ACTION ITEM |
All lines with the word "click" are to be found and copied from the listing.

ENTRIES SHOWN |
====================
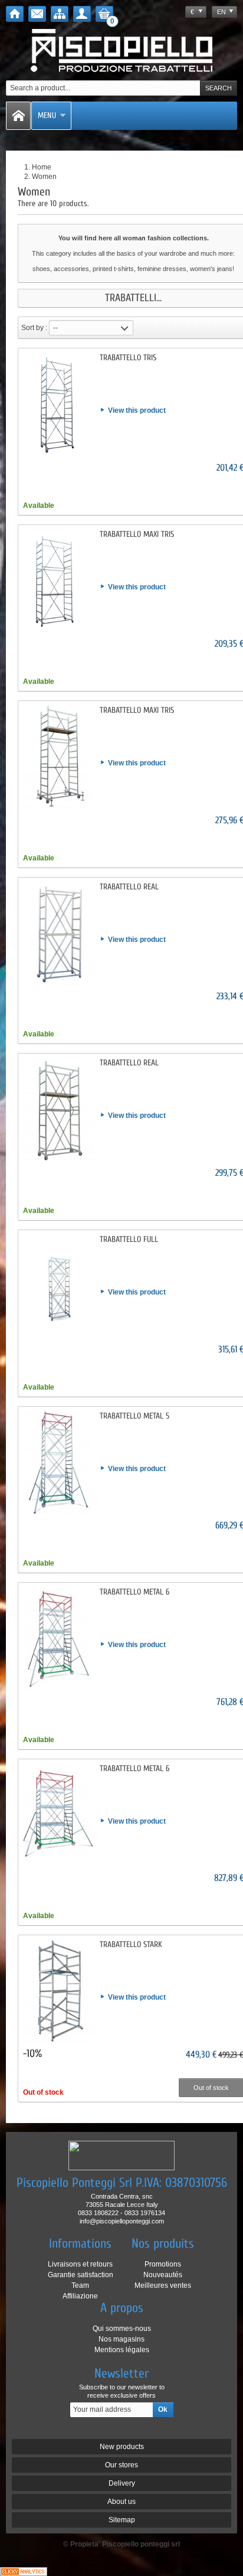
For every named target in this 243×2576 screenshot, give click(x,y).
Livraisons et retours (80, 2264)
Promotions (163, 2264)
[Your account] (82, 13)
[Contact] (37, 13)
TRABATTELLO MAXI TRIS (137, 534)
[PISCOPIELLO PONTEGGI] (122, 50)
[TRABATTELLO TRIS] (58, 404)
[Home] (14, 13)
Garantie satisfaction (80, 2275)
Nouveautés (162, 2275)
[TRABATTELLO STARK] (58, 1991)
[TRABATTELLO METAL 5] (58, 1462)
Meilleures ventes (162, 2285)
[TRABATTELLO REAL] (58, 933)
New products (122, 2447)
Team (80, 2285)
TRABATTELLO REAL (129, 887)
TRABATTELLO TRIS (128, 358)
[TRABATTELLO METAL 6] (58, 1638)
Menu (47, 115)
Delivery (122, 2483)
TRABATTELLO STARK (131, 1944)
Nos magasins (121, 2339)
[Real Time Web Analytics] (23, 2571)
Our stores (121, 2465)
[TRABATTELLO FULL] (58, 1286)
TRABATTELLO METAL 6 (134, 1592)
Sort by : (34, 328)
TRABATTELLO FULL (129, 1239)
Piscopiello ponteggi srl (141, 2544)
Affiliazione (80, 2296)
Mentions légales (121, 2350)
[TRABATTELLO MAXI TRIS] (58, 581)
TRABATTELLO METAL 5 (134, 1416)
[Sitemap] (59, 13)
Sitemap (122, 2520)
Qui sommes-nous (122, 2328)
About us (121, 2501)
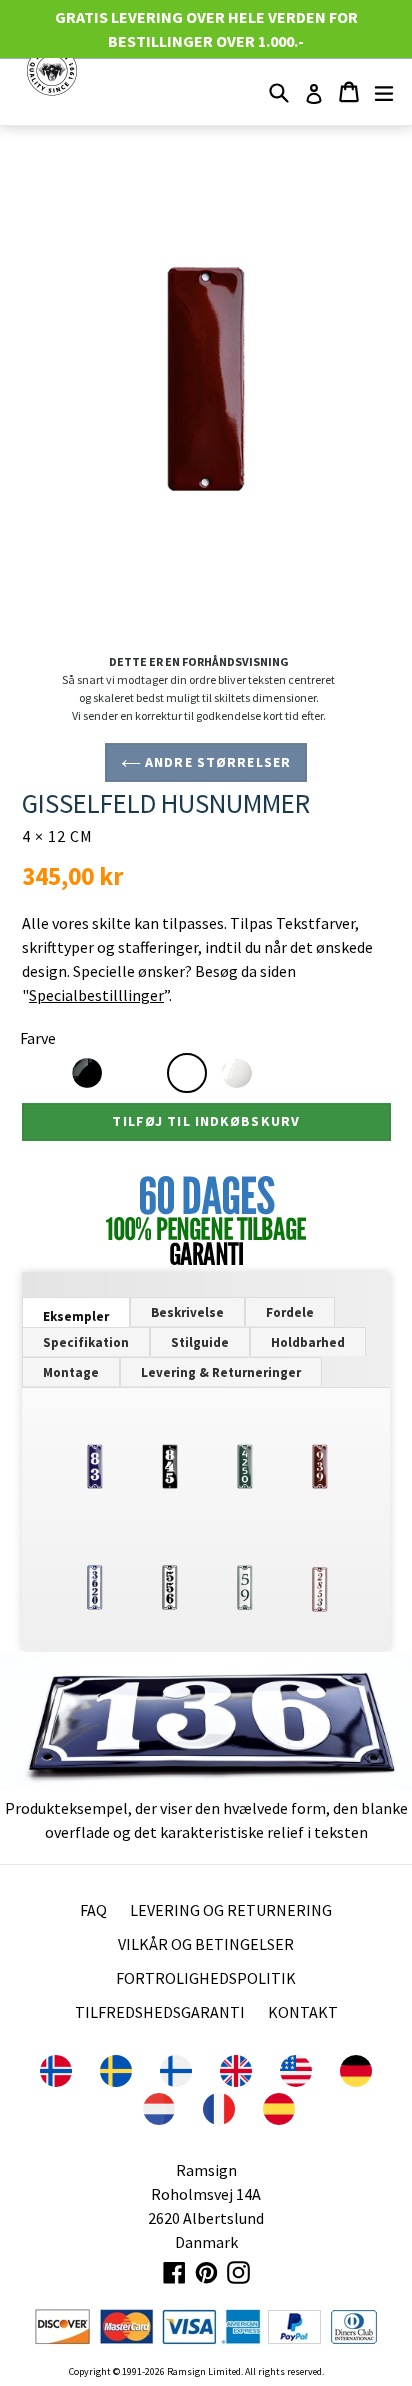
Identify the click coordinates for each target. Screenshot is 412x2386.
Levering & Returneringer (221, 1372)
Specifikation (86, 1342)
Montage (71, 1372)
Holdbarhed (308, 1342)
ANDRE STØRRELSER (216, 762)
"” (95, 995)
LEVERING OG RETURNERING (231, 1910)
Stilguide (200, 1342)
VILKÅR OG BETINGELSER (206, 1944)
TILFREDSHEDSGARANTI (160, 2012)
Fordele (290, 1312)
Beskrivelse (187, 1312)
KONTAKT (303, 2012)
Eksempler (76, 1316)
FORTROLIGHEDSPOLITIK (206, 1978)
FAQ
====================
REPLY |
For every named target in this 243×2576 screenshot, give click(x,y).
Identify the click coordinates for each target. Screenshot is 412x2386.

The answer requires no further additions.